More secrets your cloud provider doesn’t want you to know

Learn the tricks and traps of the big three cloud providers and get better results from the cloud

In the previous post I talked about cost reduction plays that can lower your cloud computing bill, as well as make better use of existing database licenses. Each tip will save you money and put less in your cloud provider’s pockets. 

Here are the next two “secrets” to consider. I’ll assume you’ve read the previous two.

Let’s talk security—as in third-party security might be a better choice. The natural tendency when moving to the public cloud is to select cloud-native security or branded cloud security for that specific provider. 

Those are typically good choices, but if you open your mind to offerings from other security providers, you might find a more holistic and open security toolset that can be used in additional locations.
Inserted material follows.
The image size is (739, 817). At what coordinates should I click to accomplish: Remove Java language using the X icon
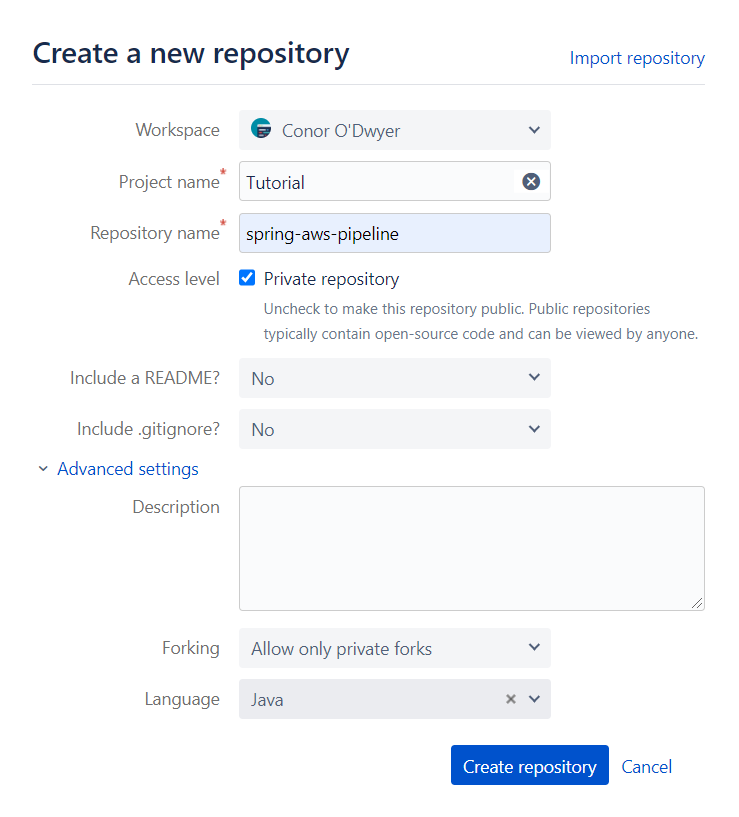(510, 699)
Namely, ones that can cover security needs that arise with other cloud providers or even traditional on-premises systems. 

The largest cloud advantage often comes from a multicloud deployment with two or more public cloud computing brands in the mix. Clearly, if you pick a cloud-native security solution, you solve the security problems for applications and data on that particular cloud provider, but not for applications and data that reside with other providers or on traditional systems. For the vast majority of enterprises, third-party security solutions should be at the top of the list. 
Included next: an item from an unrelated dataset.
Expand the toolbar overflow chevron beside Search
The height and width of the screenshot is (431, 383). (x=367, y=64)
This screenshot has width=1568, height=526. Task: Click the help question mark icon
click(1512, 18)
Finally, intermediary cloud solutions can buy you time before you need to move to a public cloud. Most enterprise workloads should move to the cloud at a pace that requires baby steps before making a full commitment to public cloud hosting. 
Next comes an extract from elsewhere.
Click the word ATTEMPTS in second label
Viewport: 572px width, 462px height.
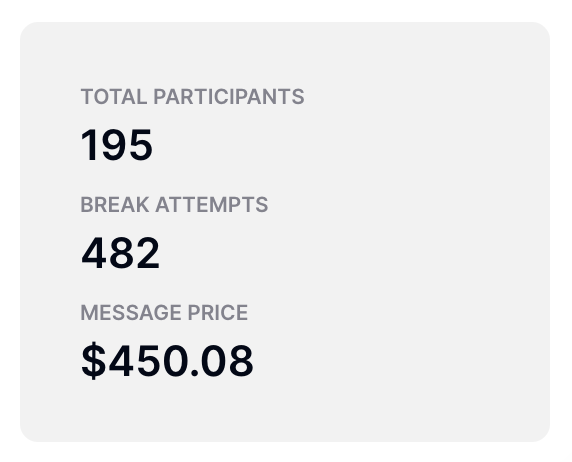click(212, 204)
The options typically go undiscussed. The “managed services provider” is one of the best-kept secrets out there. It’s a platform you don’t own, but one that can replicate your current on-premises environments, and it does so without forcing you to change code or data. 

Managed services providers typically have good links to public cloud providers, and they’ll almost always be much better than you at managing the integration of your applications and data into those public cloud systems. They provide migration planning and migration services as well, when you’re ready for the big move to the cloud.

I hope this list of secrets helps you get more out of public cloud computing. As time goes by, I suspect more tips will emerge. Watch this space for updates.